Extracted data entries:
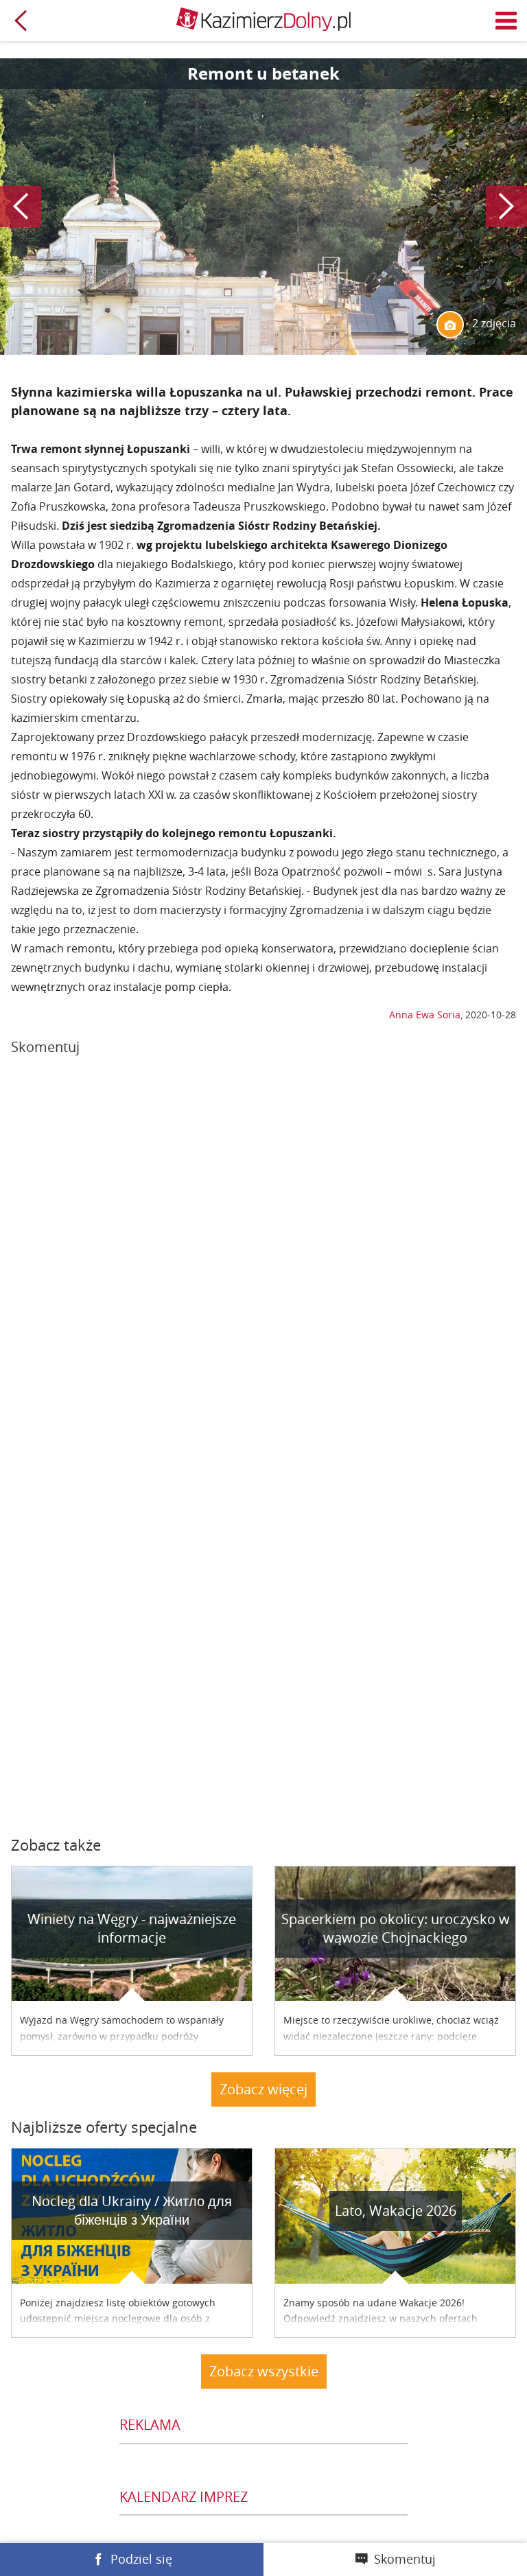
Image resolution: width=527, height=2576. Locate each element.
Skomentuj (405, 2559)
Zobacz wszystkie (263, 2371)
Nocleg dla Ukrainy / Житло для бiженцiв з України (132, 2210)
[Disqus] (263, 1255)
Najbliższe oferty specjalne (104, 2127)
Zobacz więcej (263, 2089)
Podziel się (141, 2559)
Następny (506, 206)
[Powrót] (20, 20)
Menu (506, 20)
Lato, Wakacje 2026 (395, 2210)
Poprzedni (20, 206)
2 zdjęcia (492, 323)
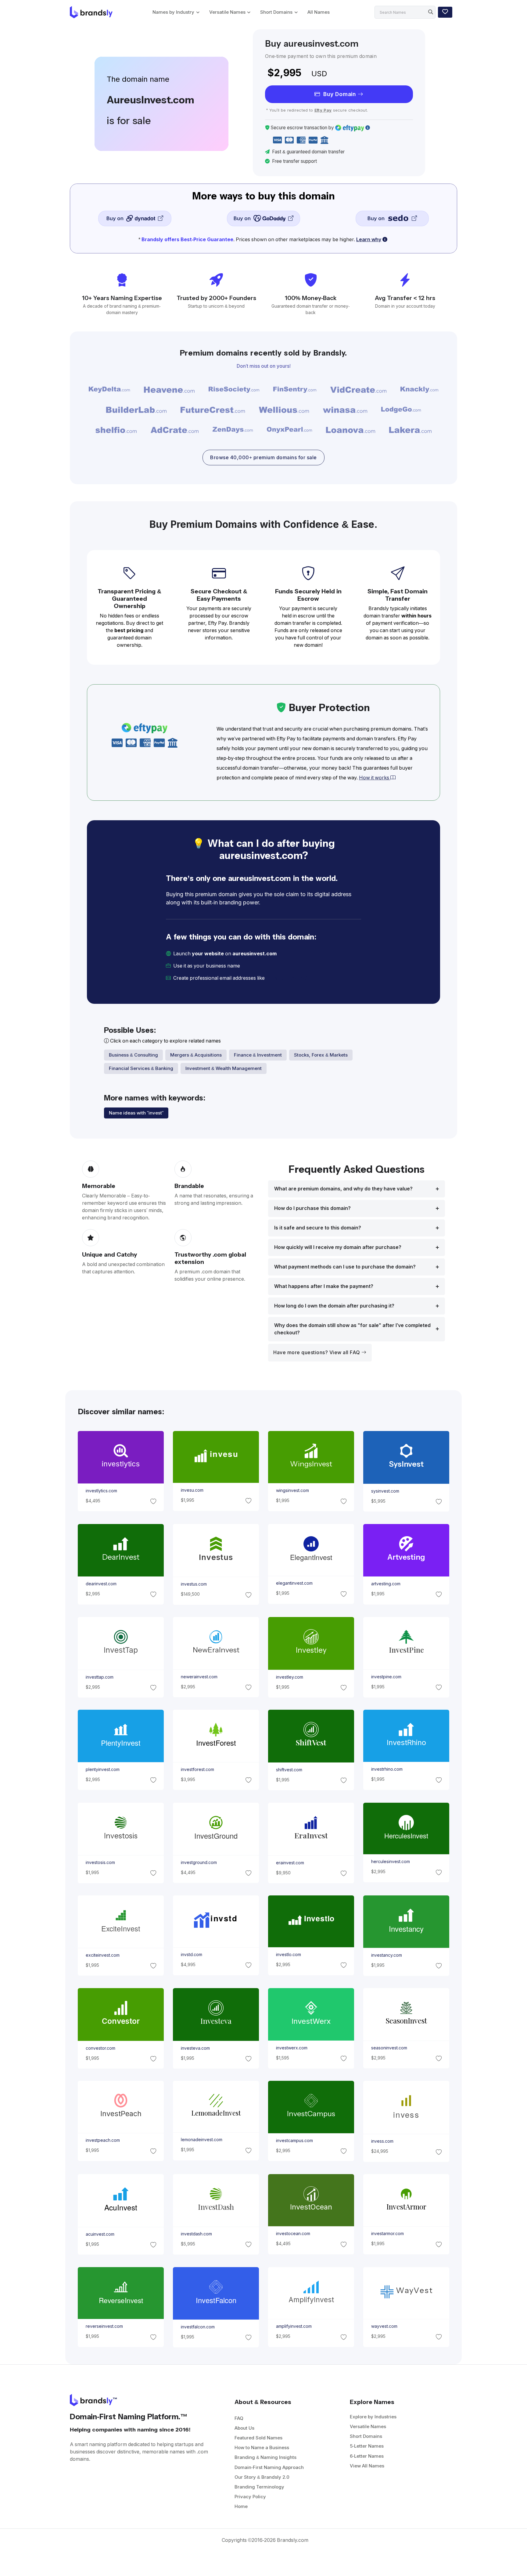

* About this exercise
In the copy, include exactly the lines from the one containing "Podziel się (141, 2559)" through the last line of the records, and no pictures or other text.

* Answer box
Podziel się (141, 2559)
Następny (506, 206)
[Powrót] (20, 20)
Menu (506, 20)
Lato, Wakacje 2026 (395, 2210)
Poprzedni (20, 206)
2 zdjęcia (492, 323)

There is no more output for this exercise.